▸ BRIEF: Say how many lines of the listing below hold the string "computer", and say nothing else.

Start of Block

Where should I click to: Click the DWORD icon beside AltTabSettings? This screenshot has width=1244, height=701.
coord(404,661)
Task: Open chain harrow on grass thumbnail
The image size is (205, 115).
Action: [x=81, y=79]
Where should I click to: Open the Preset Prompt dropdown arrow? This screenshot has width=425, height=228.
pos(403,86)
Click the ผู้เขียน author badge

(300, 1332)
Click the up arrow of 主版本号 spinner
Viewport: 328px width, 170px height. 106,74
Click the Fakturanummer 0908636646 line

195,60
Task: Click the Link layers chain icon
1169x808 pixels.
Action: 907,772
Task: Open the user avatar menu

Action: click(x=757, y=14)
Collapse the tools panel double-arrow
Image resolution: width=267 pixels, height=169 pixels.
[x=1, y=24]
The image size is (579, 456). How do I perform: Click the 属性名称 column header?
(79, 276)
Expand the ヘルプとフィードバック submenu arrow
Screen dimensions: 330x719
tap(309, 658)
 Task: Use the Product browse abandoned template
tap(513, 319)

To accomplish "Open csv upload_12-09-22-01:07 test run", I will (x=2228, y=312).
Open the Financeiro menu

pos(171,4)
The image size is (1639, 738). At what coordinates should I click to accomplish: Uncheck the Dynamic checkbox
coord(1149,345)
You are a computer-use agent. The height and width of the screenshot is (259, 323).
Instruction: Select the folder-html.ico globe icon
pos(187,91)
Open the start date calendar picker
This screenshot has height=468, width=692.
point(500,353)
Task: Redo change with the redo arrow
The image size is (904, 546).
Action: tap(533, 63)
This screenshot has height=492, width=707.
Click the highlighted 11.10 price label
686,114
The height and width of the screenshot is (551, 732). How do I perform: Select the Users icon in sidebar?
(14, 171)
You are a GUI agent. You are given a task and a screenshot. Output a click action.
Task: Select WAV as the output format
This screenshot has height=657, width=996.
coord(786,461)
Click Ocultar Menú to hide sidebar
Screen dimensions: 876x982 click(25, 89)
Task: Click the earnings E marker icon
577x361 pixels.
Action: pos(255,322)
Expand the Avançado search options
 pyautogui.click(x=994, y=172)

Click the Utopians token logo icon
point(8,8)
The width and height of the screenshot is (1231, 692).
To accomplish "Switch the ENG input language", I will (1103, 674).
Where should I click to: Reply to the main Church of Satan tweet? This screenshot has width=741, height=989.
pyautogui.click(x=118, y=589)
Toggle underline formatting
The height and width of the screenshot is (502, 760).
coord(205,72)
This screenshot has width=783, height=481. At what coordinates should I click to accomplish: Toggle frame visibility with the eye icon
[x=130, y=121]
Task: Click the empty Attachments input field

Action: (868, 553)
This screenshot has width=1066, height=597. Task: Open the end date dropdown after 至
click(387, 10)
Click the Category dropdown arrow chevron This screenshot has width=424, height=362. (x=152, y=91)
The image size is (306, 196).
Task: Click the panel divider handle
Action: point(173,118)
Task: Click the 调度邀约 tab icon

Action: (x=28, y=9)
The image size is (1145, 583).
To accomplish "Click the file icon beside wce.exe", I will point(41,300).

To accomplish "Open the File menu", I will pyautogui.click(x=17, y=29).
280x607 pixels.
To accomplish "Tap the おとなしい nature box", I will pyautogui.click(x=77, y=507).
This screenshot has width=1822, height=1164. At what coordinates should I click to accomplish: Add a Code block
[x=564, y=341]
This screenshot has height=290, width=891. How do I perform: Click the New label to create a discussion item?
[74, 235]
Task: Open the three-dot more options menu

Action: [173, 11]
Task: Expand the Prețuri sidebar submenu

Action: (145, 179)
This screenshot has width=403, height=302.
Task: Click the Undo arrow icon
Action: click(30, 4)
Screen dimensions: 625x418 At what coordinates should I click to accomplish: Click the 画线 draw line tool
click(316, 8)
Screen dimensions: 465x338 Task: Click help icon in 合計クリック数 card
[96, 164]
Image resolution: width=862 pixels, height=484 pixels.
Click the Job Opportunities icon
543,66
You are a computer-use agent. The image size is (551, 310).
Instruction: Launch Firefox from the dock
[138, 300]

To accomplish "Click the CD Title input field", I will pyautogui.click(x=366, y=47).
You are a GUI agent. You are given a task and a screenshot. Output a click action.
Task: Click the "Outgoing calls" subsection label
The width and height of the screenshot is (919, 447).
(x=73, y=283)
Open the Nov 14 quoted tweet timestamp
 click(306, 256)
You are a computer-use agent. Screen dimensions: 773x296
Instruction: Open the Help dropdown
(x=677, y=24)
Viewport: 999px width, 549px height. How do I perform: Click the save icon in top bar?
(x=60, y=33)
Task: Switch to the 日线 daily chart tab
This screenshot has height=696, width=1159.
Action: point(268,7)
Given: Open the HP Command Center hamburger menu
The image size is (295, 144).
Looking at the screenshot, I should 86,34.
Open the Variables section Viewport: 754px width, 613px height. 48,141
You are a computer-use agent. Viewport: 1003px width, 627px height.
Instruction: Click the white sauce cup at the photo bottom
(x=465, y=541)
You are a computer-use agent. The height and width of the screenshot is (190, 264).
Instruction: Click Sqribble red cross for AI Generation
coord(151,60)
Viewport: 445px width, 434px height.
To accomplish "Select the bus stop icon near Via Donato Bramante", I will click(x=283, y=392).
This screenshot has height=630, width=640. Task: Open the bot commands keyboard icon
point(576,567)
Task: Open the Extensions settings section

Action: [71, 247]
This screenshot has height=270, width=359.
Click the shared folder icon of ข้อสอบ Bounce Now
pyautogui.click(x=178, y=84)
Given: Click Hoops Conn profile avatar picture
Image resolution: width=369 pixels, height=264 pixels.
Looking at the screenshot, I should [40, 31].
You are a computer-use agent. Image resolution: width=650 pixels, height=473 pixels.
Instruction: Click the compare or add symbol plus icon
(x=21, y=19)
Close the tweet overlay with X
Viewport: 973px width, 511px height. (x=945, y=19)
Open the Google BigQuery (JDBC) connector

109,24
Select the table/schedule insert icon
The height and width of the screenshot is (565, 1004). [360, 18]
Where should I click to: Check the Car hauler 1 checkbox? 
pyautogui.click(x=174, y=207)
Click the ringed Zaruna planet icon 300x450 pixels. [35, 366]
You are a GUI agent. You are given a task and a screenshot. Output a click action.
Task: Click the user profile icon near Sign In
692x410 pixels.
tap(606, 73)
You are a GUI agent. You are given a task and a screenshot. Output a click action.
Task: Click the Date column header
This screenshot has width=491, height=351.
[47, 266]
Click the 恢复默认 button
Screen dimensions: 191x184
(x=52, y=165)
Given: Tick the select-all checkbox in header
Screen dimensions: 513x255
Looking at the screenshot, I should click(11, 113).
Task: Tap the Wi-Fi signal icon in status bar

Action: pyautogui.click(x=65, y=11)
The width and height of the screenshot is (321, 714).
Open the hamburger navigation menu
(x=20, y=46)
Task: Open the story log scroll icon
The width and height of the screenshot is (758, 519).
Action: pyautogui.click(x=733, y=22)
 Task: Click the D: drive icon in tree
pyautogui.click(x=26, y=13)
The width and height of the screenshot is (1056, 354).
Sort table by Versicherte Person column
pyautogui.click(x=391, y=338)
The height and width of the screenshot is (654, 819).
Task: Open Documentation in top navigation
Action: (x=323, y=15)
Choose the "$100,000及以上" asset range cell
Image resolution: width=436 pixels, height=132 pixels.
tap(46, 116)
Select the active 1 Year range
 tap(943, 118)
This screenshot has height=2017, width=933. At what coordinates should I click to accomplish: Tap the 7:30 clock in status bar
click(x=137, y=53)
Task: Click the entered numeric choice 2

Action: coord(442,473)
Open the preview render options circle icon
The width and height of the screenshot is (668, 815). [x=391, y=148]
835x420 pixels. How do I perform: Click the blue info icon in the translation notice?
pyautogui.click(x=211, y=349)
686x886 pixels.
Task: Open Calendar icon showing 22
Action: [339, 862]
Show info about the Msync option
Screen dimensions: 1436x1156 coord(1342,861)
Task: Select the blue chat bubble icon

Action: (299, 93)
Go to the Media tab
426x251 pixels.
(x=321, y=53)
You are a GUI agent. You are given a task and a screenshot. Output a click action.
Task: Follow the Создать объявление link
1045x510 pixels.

End of Block

▸ REPLY: 6